**** Supplied material ****

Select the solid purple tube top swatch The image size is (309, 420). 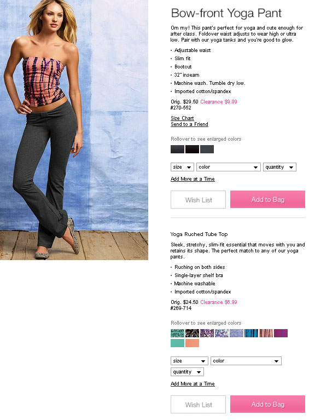pyautogui.click(x=281, y=333)
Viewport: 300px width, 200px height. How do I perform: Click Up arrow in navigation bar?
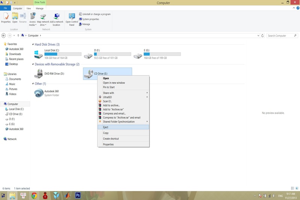[x=18, y=36]
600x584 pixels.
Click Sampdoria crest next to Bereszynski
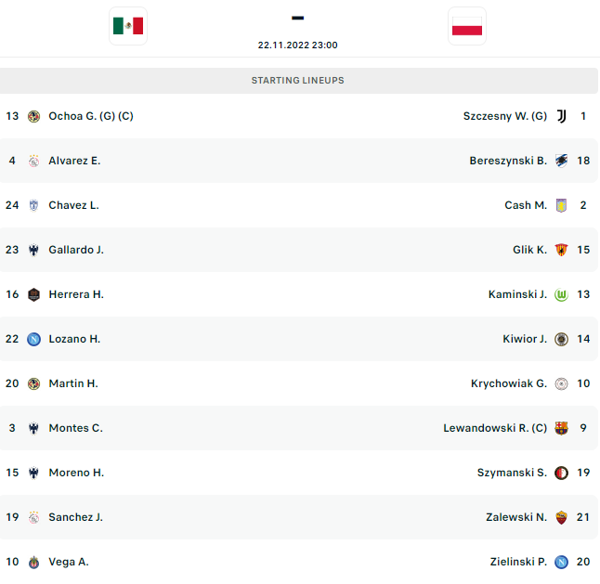pyautogui.click(x=561, y=161)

****

Working from the records above, reproduce exactly the lines from the one with "Viewport: 300px width, 200px" through the last line, without the pictures.

Exercise solution:
Viewport: 300px width, 200px height. How do I perform: Click Up arrow in navigation bar?
[x=18, y=36]
600x584 pixels.
Click Sampdoria crest next to Bereszynski
pyautogui.click(x=561, y=161)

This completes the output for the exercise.